Last updated
Last updated
Keller is an AMM (Automatic Market Maker) designed to provide large liquidity, low swapping fees, and low slippage.
Keller's model incentivizes liquidity by giving token-lockers the right to vote in favor of a liquidity pool of their choice in order to increase $KELL emissions distributed to it.
$KELL - ERC-20 utility token of the protocol. $veKELL - ERC-721 governance token in the form of an NFT (non-fungible token). $KELL is used for rewarding liquidity providers through emissions.
$veKELL is used for governance. Any $KELL holder can vote-escrow their tokens and receive a $veKELL (also known as veNFT) in exchange.

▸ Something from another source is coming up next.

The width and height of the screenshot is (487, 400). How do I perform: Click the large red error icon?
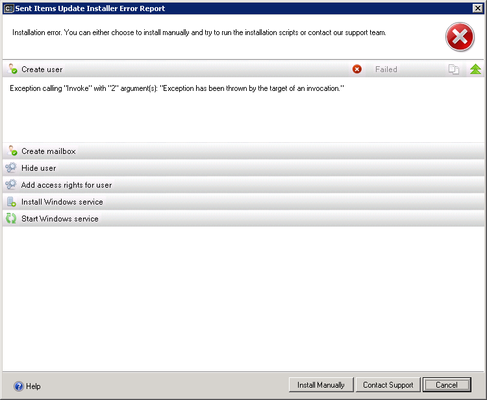tap(460, 37)
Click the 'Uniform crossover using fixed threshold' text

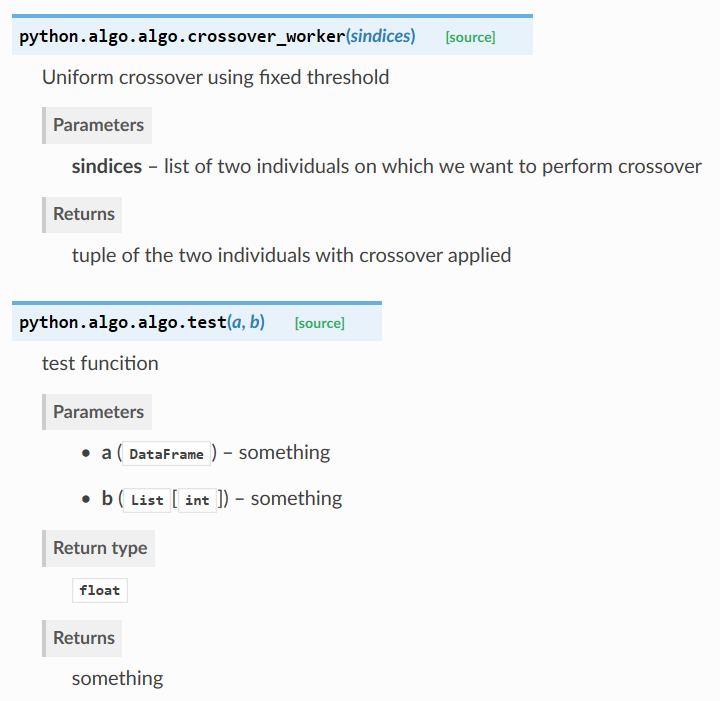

veKELL is a governance instrument used to manage the distribution of KELL emissions among the different LPs. In order to increase the share of KELL emissions distributed to a certain pair, veKELL holders can vote to favor it over the other LPs. The longer the vesting time, the higher the voting power (voting weight) and rewards the $veKELL holder receives. The lock period (also known as vote-escrowed period, hence the ve prefix) can be up to 4 years, following the linear relationship shown below:
1 KELL locked for 1 year = 0.25 veKELL.
1 KELL locked for 2 years = 0.50 veKELL.
1 KELL locked for 3 years = 0.75 veKELL.
1 KELL locked for 4 years = 1.00 veKELL.
This system intuitively bolsters pairs with the highest value for the ecosystem, distributing liquidity where it is most needed.
In return, users obtain 4 different types of rewards: Voting:
100% of the trading fees generated by the pairs they vote for.
Any bribes directed toward these pairs.
An anti-dilution rebase (3,3).
Providing Liquidity:
$KELL emissions at that farm.
Bribes are optional external incentives deposited in gauges to boost their returns. To secure a larger portion of the emissions allocated to their gauges (LP), other protocols may provide Bribes (voting rewards) to encourage voters to vote for those specific gauges.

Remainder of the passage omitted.